Au début du XVIème siècle l’intérêt pour l’hygiène et la santé publique s’accrut rapidement: l’aspect social de ces disciplines se répandit largement dans les pays occidentaux influencés par l’humanisme. Hommes de science, humanistes et philosophes, tous prônaient des conceptions nouvelles pour un monde nouveau. La plus ancienne de celles-ci fut baptisée Utopia (1516) par son auteur, Thomas More, et ce fut cet imaginaire pays de rêve que beaucoup suivirent, un pays où l’hygiène protégeait la santé et où la médecine la restaurait, où tout ce qui est nécessaire était disponible, des hôpitaux à l’eau pure, à l’assurance contre la maladie ou la perte d’emploi, aux examens prénuptiaux … Anglais, Français, Hollandais, Italiens ont chacun leur rêve (Brockington, 1965).

Publier le Tacuini Sanitatis dans la première moitié du XVIème siècle s’intégrait donc à ce mouvement général qui tendait à jeter les bases de l’hygiène moderne et de la médecine préventive.

Notre étude de cette édition nous assure que Johannes Schott a employé au moins deux manuscrits latins ainsi que le montrent les variantes qu’il signale ça et là.
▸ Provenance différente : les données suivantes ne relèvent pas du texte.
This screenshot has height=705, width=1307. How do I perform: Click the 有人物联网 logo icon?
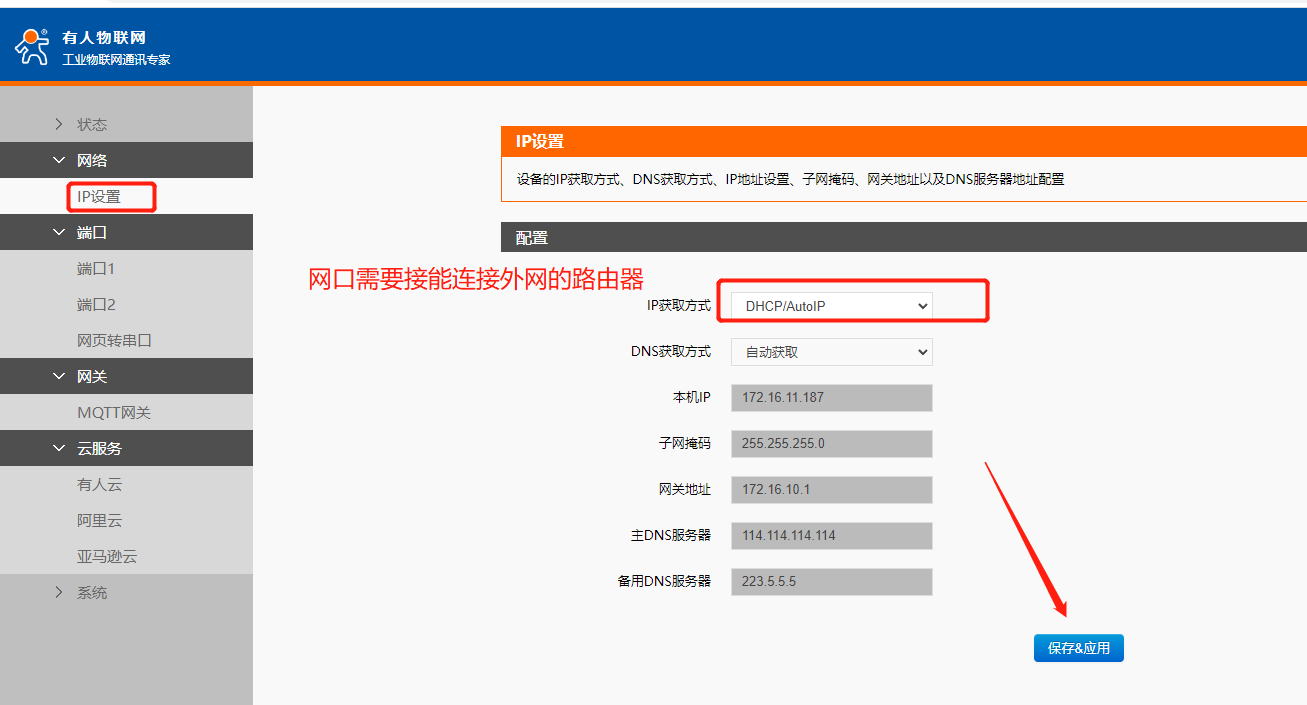click(32, 46)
Il ne s’agit donc pas d’une traduction nouvelle à partir de l’arabe. C’est certainement le succès du Tacuini Sanitatis qui entraîna Johannes Schott à le rééditer en 1533. La même année Schott fit paraître une traduction allemande intitulée Schachtafeln der Gesuntheit. Le médecin strasbourgeois Michel Herr (? 1495 – ?1550) en avait assuré la traduction. Cette traduction allemande repose aussi sur la traduction latine existante et non sur l’original arabe.